Не скажу, чтобы раньше я всегда был вполне доволен семейной жизнью и службой. Всякое бывало… Но если судить и взвешивать по большому счету, я все же был счастлив. И прежде всего потому, что мы с Риной всегда понимали друг друга, даже если между нами случались разногласия. Собственно, в этом-то и секрет счастья – уметь понимать друг друга. А вот тогда, в мой первый приезд с Севера, мы так и не смогли договориться, как же станем жить дальше. Какой-то холодок появился тогда меж нами и уже не исчезал.
Я пытался понять, почему же так получилось? И не смог…

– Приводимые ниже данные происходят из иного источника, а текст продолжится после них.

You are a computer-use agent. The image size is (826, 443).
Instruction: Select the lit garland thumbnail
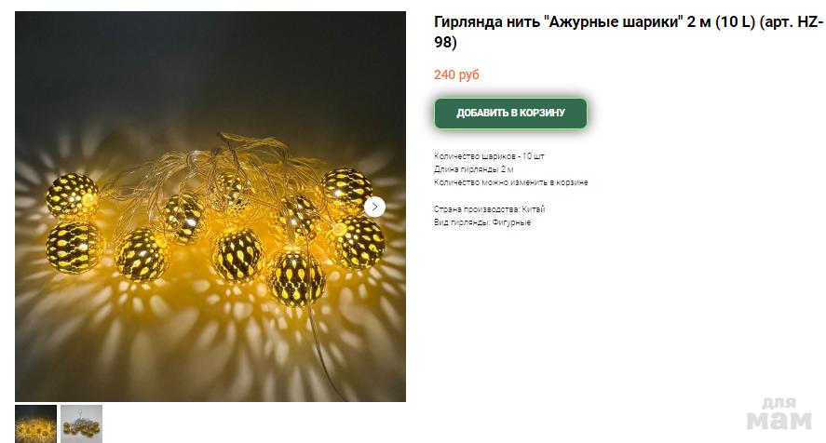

Под конец отпуска я сделал еще одну попытку уговорить Рину поехать со мной. Но, выслушав мои доводы, она сказала:
– Ведь и я не хочу разлучаться. Но мы не имеем права быть эгоистами. Вовке лучше в Ленинграде. Бог знает, какая там, на мысе Терпения, школа, да и климат, мы уже говорили об этом. Другие живут там с детьми, и дети не болеют? Ну и что с того? Подождем еще год. С квартирой прояснится.
– На Севере, обычно, служат несколько лет, – снова напомнил я Рине. – Мне неудобно после года службы ставить вопрос о переводе.
– А если уволиться?
– Не думаю, чтобы меня могли уволить в ближайшие годы. А просить, настаивать…

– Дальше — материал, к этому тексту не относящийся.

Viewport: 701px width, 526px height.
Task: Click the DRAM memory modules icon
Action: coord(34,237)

– Может быть, тебя и без просьбы уволят?
– Не заслужил такого…
Так мы и на этот раз не договорились ни о чем.
– Ну что же, не будем эгоистами, – с горечью сказал я Рине. – Итак, снова врозь? Я не могу. А ты можешь? Если можешь, значит… – Я удержался от того, чтобы сказать Рине то, что подумал в ту минуту: «Значит, ты уже не любишь меня». Но Рина поняла меня и без слов.
– Андрей! – положила она руки мне на плечи. – Зачем ты меня мучаешь?..
– А во имя чего мучаешь ты меня и себя? Ради перспективных квадратных метров полезной площади в Ленинграде? Когда-то они еще нам понадобятся! Стоят ли эти метры разорванной надвое нашей семьи?
– Ты не думаешь о будущем!
– Но в него нельзя перескочить через настоящее.
Мы так и не пришли к единому мнению. Я больше не стал уговаривать Рину. Положил на стол припасенные для нее и сына перевозочные документы:
– Если все-таки решишься – приезжай. Я жду всегда.
– Я подумаю…
Но Рина не приехала, Я написал ей письмо, в котором излил все свои огорчения. Наверное, я их высказал слишком резко и не во всем справедливо. Рина долго, пока я не послал второго письма, не отвечала. Наконец ответила – очень лаконично, сообщив только о здоровье и успеваемости Вовки. Что-то надломилось в наших отношениях. И я все чаще думал: может быть, Рина действительно уже способна жить без меня? Ведь бывает так – люди, прожившие долгие годы вместе, по той или иной причине, которую даже не всегда могут понять, охладевают друг к другу, охладевают бесповоротно.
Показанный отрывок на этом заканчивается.